A Machine Learning Approach for Detecting Mineral Trash in Sugarcane Processing Through Turbidity Measurements
摘要
The efficiency of sugar mill is significantly impacted by the level of mineral trash entering with the cane. This type of trash adversely affects milling equipment, raises ash content in bagasse, and diminishes clarification and filtration effectiveness due to higher mud levels, impacting extraction, cogeneration, and sucrose recovery. These effects have intensified with the increased mechanical harvest, from 40% in 2013 to 75% in 2023. Combined with climate variability and high precipitation events, this has led to mineral trash levels occasionally exceeding 5%, when normal levels are between 0.8 to 1.0%. An exploratory study was carried out to estimate of mineral trash content by turbidity measurements in mixed juice, aiming to provide real-time data for timely interventions.
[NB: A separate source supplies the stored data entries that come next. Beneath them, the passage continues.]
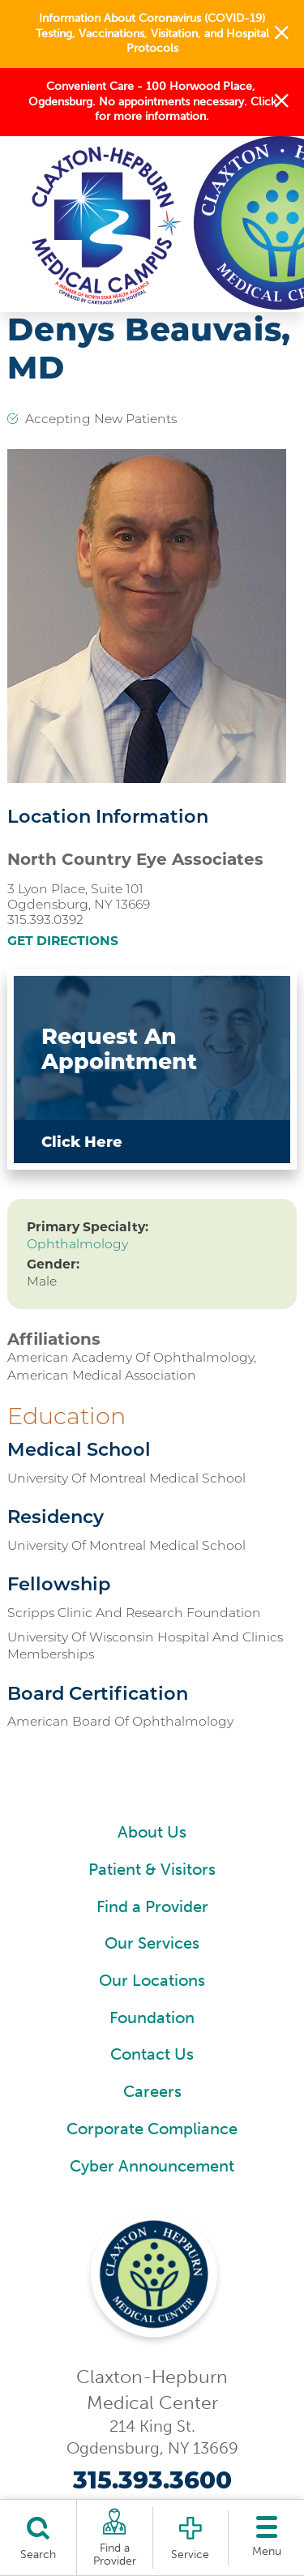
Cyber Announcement (152, 2166)
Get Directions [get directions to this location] (62, 941)
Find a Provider (152, 1907)
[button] (281, 34)
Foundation (152, 2018)
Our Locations (152, 1980)
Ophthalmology (77, 1244)
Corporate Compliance (152, 2129)
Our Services (152, 1943)
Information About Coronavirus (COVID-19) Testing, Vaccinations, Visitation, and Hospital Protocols (152, 33)
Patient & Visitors (152, 1869)
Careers (152, 2091)
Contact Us (152, 2054)
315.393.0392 (45, 920)
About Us (152, 1832)
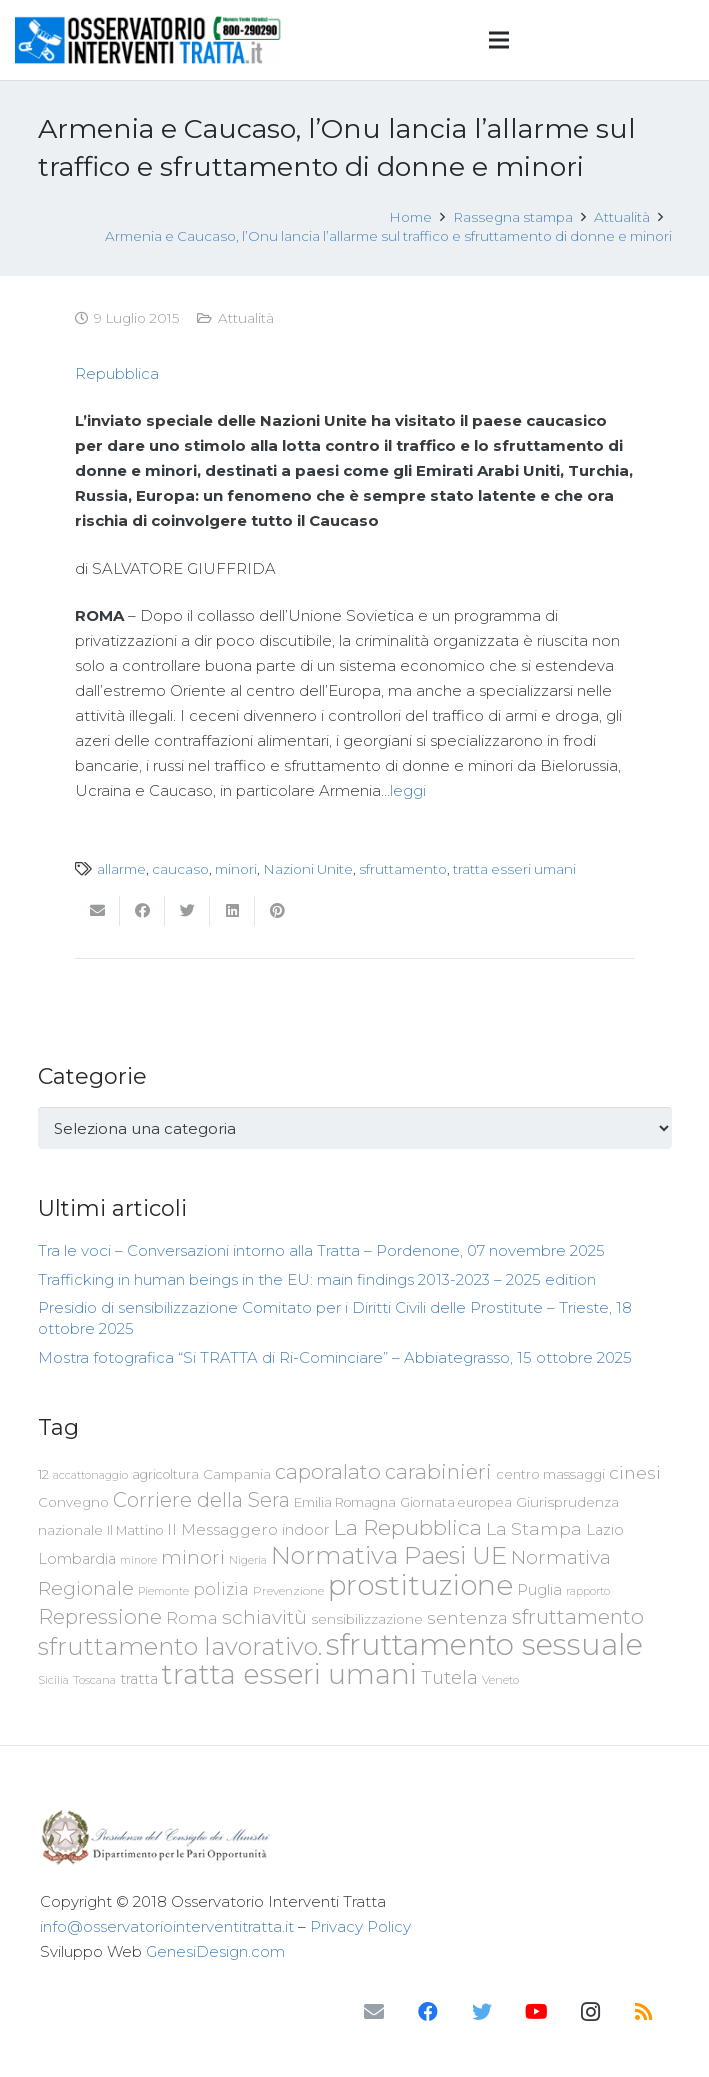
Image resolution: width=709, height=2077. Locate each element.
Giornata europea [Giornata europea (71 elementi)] (456, 1502)
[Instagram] (590, 2012)
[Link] (149, 40)
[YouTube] (536, 2012)
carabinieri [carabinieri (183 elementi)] (438, 1471)
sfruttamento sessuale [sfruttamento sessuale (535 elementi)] (484, 1644)
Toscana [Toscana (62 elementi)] (94, 1680)
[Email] (374, 2012)
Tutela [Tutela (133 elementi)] (449, 1677)
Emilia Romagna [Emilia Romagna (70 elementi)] (345, 1502)
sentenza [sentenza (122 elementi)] (467, 1617)
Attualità (246, 318)
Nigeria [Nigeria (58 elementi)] (248, 1560)
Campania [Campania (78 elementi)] (237, 1474)
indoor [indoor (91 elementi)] (305, 1530)
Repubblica (117, 373)
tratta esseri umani (514, 869)
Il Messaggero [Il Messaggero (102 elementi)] (222, 1529)
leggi (408, 790)
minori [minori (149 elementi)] (193, 1557)
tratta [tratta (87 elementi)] (139, 1679)
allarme (121, 869)
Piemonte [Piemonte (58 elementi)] (163, 1591)
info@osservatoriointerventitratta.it (167, 1926)
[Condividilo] (142, 911)
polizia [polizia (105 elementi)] (221, 1589)
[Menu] (499, 40)
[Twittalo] (187, 911)
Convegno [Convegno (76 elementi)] (73, 1502)
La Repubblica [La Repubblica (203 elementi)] (407, 1527)
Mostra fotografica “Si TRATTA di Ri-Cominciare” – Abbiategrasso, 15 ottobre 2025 (335, 1357)
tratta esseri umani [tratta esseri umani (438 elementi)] (289, 1674)
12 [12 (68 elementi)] (43, 1474)
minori (236, 869)
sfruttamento (403, 869)
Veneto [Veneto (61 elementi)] (500, 1680)
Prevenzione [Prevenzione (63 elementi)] (288, 1591)
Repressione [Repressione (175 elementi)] (100, 1616)
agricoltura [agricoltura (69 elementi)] (165, 1474)
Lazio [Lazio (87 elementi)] (605, 1530)
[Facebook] (428, 2012)
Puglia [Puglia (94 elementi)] (539, 1589)
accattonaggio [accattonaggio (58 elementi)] (90, 1475)
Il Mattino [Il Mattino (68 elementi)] (135, 1530)
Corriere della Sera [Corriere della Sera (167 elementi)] (201, 1500)
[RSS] (644, 2012)
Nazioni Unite (308, 869)
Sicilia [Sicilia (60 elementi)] (53, 1680)
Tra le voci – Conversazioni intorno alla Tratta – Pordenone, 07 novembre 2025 (321, 1250)
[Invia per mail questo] (97, 911)
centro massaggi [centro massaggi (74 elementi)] (550, 1474)
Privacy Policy (360, 1926)
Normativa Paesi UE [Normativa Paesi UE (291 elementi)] (389, 1555)
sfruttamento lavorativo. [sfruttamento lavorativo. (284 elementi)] (180, 1646)
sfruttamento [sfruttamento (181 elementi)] (578, 1616)
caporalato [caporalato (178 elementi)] (328, 1471)
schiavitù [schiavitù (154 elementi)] (264, 1617)
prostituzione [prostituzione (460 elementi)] (420, 1585)
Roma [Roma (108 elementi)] (192, 1618)
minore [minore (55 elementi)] (138, 1560)
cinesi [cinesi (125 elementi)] (635, 1472)
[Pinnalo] (277, 911)
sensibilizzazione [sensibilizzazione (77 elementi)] (367, 1619)
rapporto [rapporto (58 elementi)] (588, 1591)
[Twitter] (482, 2012)
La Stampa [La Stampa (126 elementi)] (534, 1528)
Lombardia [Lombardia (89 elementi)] (77, 1559)
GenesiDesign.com (215, 1951)
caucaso (180, 869)
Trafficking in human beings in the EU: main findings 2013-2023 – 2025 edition (317, 1279)
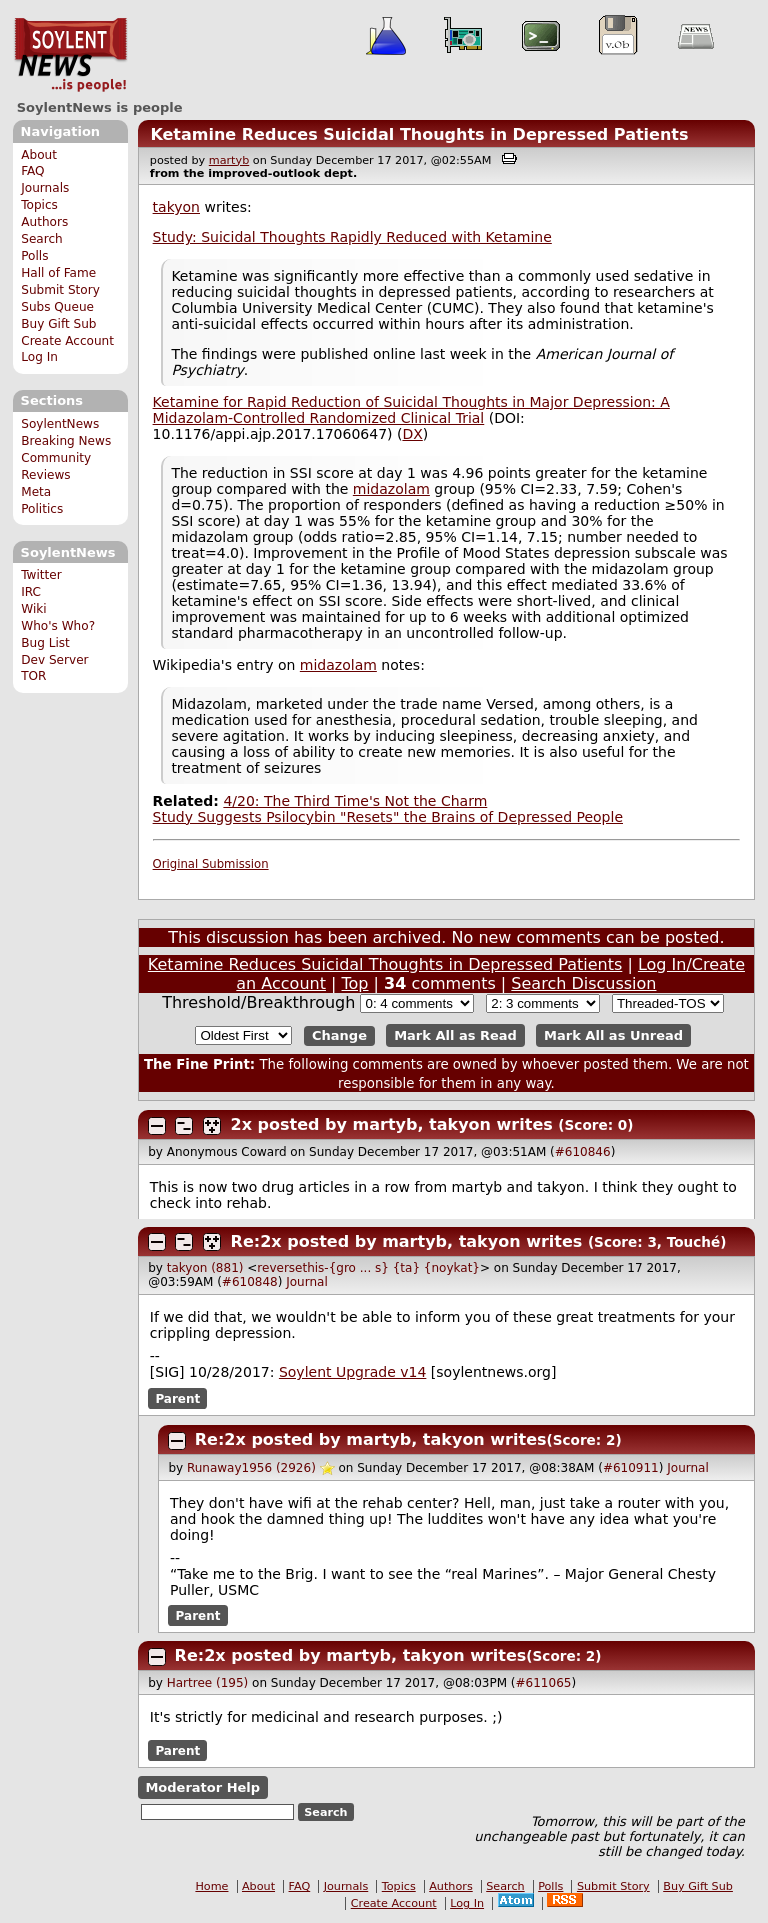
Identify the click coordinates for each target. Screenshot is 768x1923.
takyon (176, 207)
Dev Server (54, 660)
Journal (307, 1282)
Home (211, 1886)
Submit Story (60, 290)
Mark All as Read (455, 1035)
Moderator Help (202, 1787)
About (39, 155)
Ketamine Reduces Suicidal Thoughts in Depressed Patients (419, 134)
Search (42, 239)
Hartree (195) (208, 1683)
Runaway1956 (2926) (251, 1468)
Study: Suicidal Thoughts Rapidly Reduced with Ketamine (352, 237)
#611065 (544, 1683)
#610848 (250, 1282)
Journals (45, 188)
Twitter (41, 575)
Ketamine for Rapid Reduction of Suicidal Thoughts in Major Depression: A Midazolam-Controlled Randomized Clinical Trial (411, 410)
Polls (34, 256)
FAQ (32, 171)
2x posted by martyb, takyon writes (392, 1124)
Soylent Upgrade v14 (352, 1372)
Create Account (67, 341)
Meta (36, 492)
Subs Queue (57, 307)
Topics (39, 205)
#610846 (583, 1152)
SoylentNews (70, 55)
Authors (44, 222)
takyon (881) (205, 1268)
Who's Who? (58, 626)
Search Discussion (583, 983)
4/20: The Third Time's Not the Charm (355, 801)
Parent (177, 1398)
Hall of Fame (58, 273)
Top (355, 983)
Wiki (33, 609)
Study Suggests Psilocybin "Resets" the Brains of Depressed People (388, 817)
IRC (31, 592)
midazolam (391, 489)
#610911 (631, 1468)
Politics (42, 509)
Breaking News (66, 441)
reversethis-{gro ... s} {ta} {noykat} (368, 1268)
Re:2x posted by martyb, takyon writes (407, 1241)
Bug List (45, 643)
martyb (229, 160)
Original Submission (211, 864)
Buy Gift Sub (58, 324)
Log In (39, 357)
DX (412, 434)
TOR (33, 676)
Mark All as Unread (613, 1035)
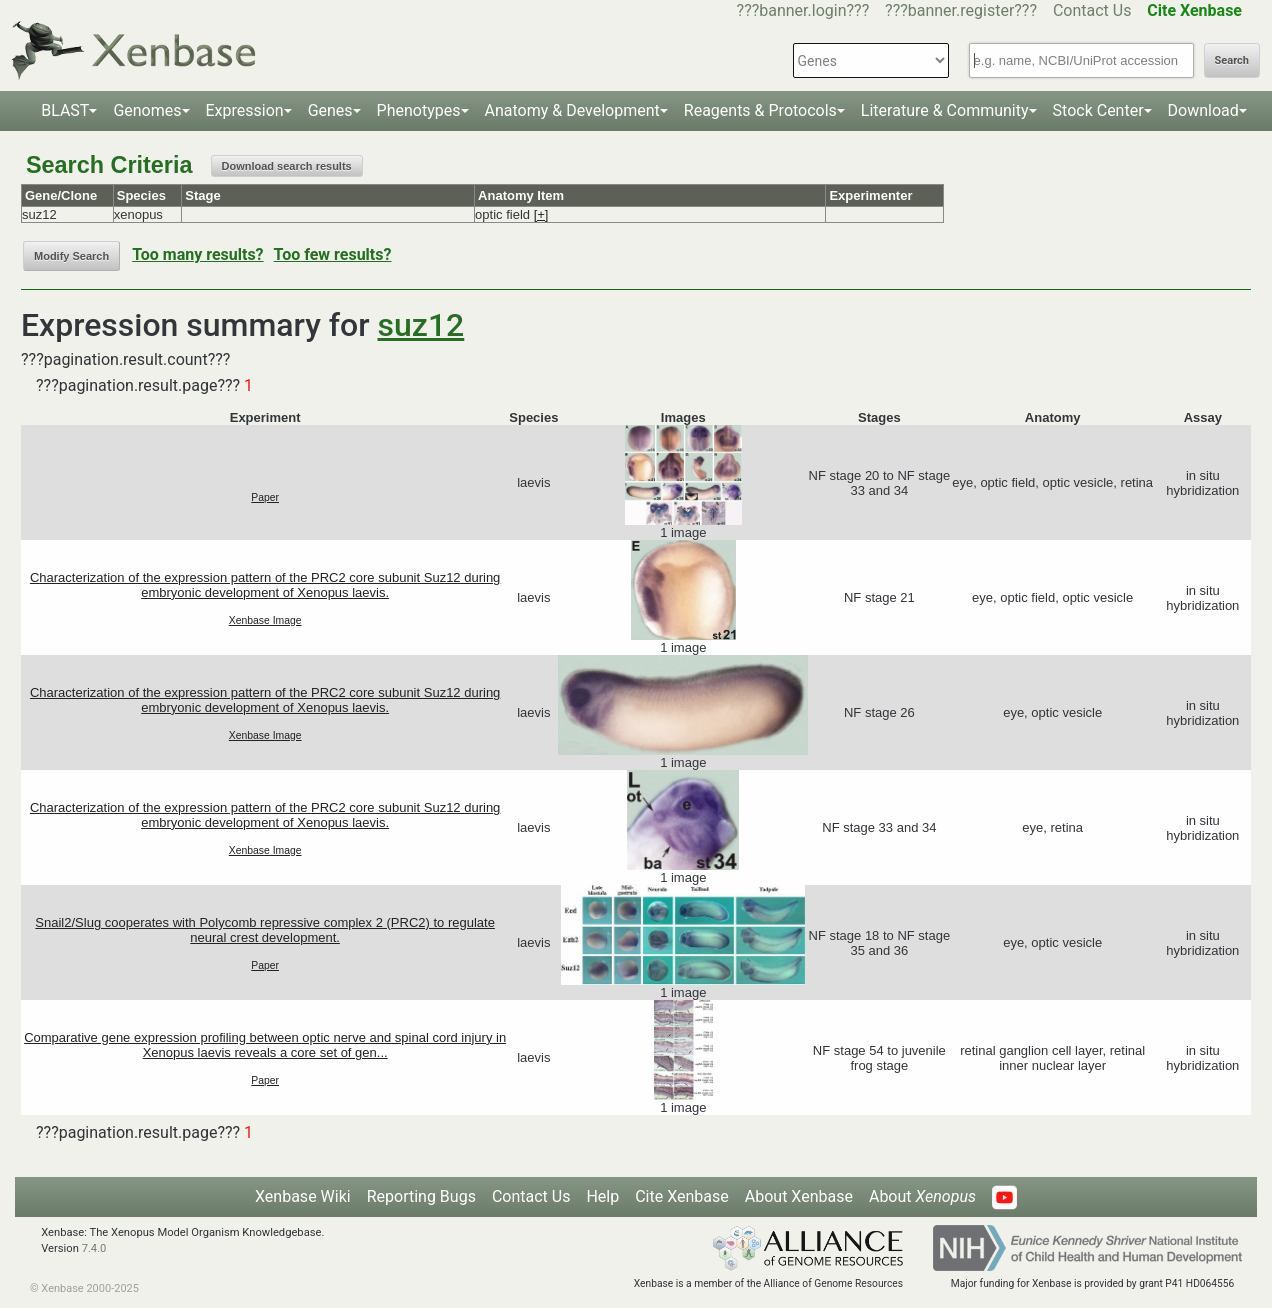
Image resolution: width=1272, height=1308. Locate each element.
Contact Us (1092, 10)
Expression (245, 110)
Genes (330, 110)
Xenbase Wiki (303, 1196)
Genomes (147, 110)
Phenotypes (419, 110)
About (922, 1196)
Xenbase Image (265, 620)
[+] (541, 214)
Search (1232, 60)
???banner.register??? (961, 10)
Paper (265, 497)
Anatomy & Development (572, 110)
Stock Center (1098, 110)
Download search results (287, 166)
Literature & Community (945, 110)
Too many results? (197, 254)
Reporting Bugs (421, 1196)
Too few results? (333, 254)
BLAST (65, 110)
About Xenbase (799, 1196)
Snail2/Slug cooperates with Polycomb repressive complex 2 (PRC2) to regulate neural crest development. (265, 930)
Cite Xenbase (682, 1196)
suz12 (421, 325)
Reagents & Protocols (760, 110)
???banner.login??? (803, 10)
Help (602, 1196)
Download (1203, 110)
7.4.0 (94, 1248)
At laboratory scale, mineral impact was simulated by doping clean juices from the stalks press with soil, which showed a strong correlation (R2 > 0.90) between turbidity and mineral trash, above other variables evaluated such as juice deterioration and color variations due to varietal differences. Based on these findings, an analysis of historical data recorded during nearly two years by a sugar mill was conducted, evaluating variables such as turbidity and insoluble solids in mixed juice, ash in bagasse, and filter cake as a percentage of cane. Clustering techniques were used, and relationships were identified between turbidity and these variables of interest. Finally, a K-nearest neighbors (KNN) classification model was trained, achieving an accuracy above 75%, allowing the classification of mineral trash levels into low, medium, and high categories. This model could be implemented online with the installation of a turbidity sensor in mixed juice, enabling timely process interventions.